The History of Earth
Years ago /Event
- 4.6 billion /The Earth forms and is bombarded by meteorites and comets
- 3.8 billion /Replicating molecules (the precursors of DNA) form.
- 3.5 billion /Unicellular life evolves. Photosynthetic bacteria begin to
release oxygen into the atmosphere.
- 555 million /Multi-cellular marine organisms are common.
- 500 million /Fish-like vertebrates evolve.
- 450 million /Arthropods move onto the land.
- 420 million /Land plants evolve, creating new habitats.
- 360 million /Four-limbed vertebrates move onto the land as seed plants.
- 250 million /The supercontinent called Pangea forms.
- 248 million /Over 90% of marine life and 70% of terrestrial life go extinct during the Earth's largest mass extinction.
- 225 million /Dinosaurs and mammals evolve. Pangea begins to break apart.
- 130 million /The earliest flowers evolve, and dinosaurs dominate the landscape.
- 65 million /A massive asteroid hits the Yucatan Peninsula, and ammonites and non-avian dinosaurs go extinct. Birds and mammals are among the survivors.
- 4 million /In Africa, an early hominid lives. The ice age begins.
- 130,000 /Anatomically modern humans evolve.
Dating Fossils and Rock
Relative Dating - Rocks and sediments are deposited on the earth in layers. Unless the earth has been badly disturbed, for example by an earthquake, then the oldest layers of rock will be at the bottom and the newest will be at the top. By looking at the layers, scientists can determine what order they were deposited in, although they still do not know the exact dates of the rock, it gives them a relative idea.

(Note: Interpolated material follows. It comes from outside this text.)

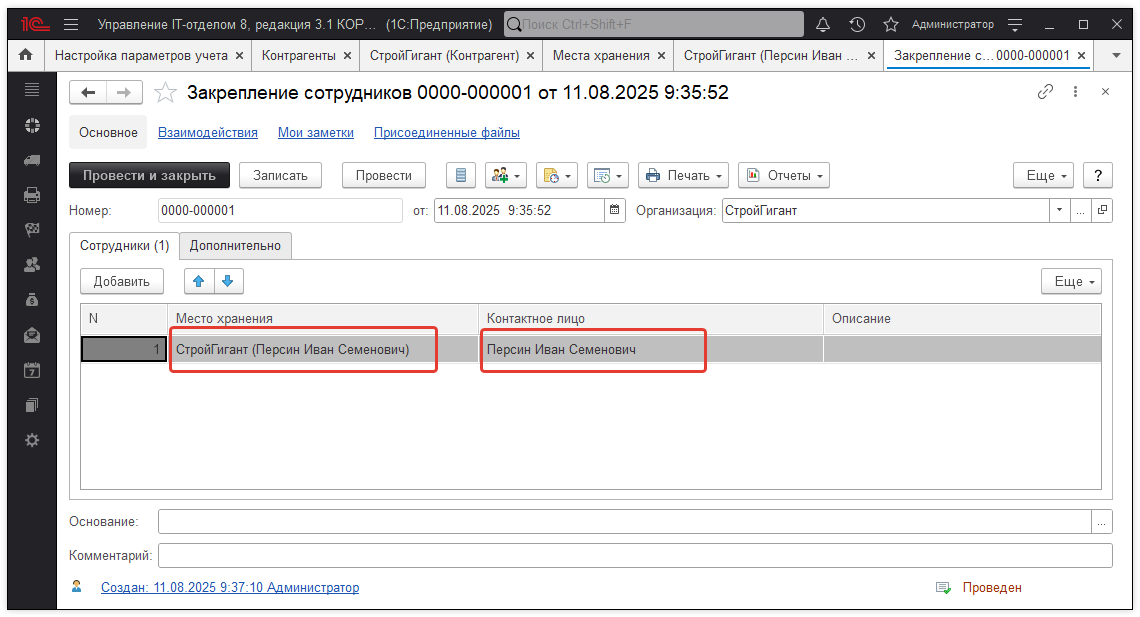
Task: Click the move row up arrow
Action: point(199,281)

Absolute Dating - For rocks that are relatively young, the best way of finding this out is to use carbon dating. Carbon is found in rocks, plants, animals and other living things. After an organism dies, the proportion of Carbon-14 atoms begins to decrease. By studying the proportion of Carbon-14 atoms, compared to the other carbon atoms, scientists can find out how old rocks and fossils are.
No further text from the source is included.